#### Task statement
Return all lines from the listing below in which "screenshot" appears.

#### Data to process
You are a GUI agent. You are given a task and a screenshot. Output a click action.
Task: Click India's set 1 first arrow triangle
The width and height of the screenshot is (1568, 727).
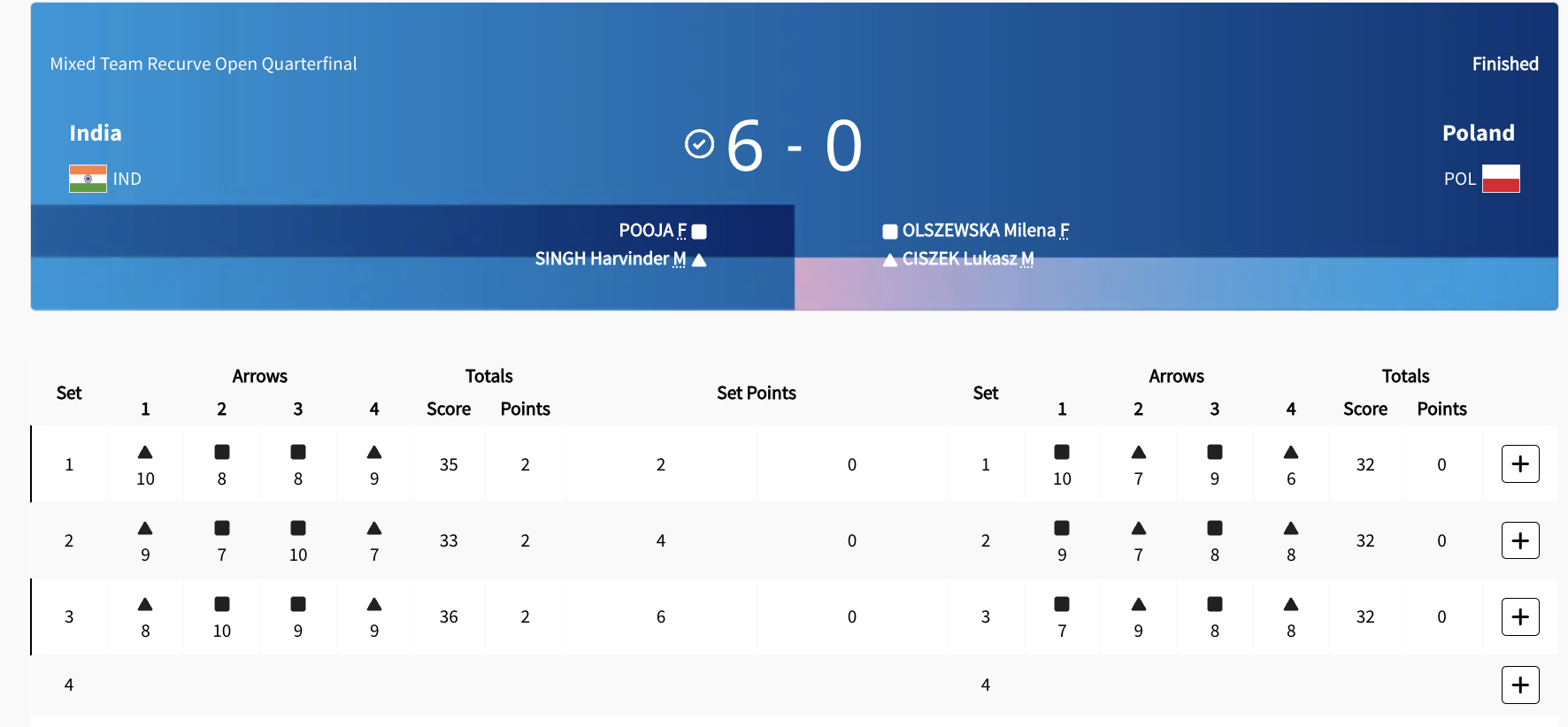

...

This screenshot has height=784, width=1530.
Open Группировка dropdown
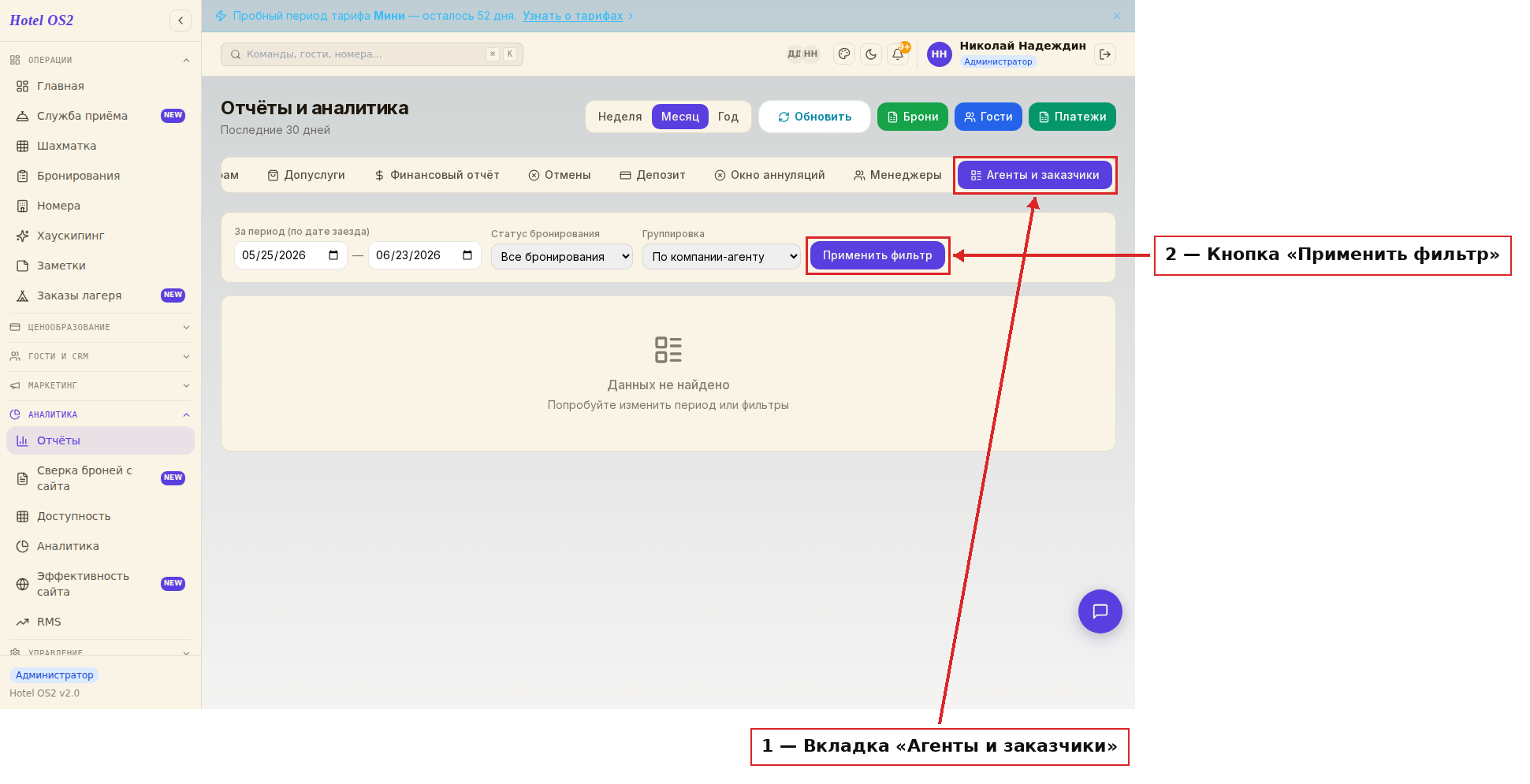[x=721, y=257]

#### Written reply
You are a GUI agent. You are given a task and a screenshot. Output a click action.
The width and height of the screenshot is (1568, 727).
This screenshot has height=784, width=1530.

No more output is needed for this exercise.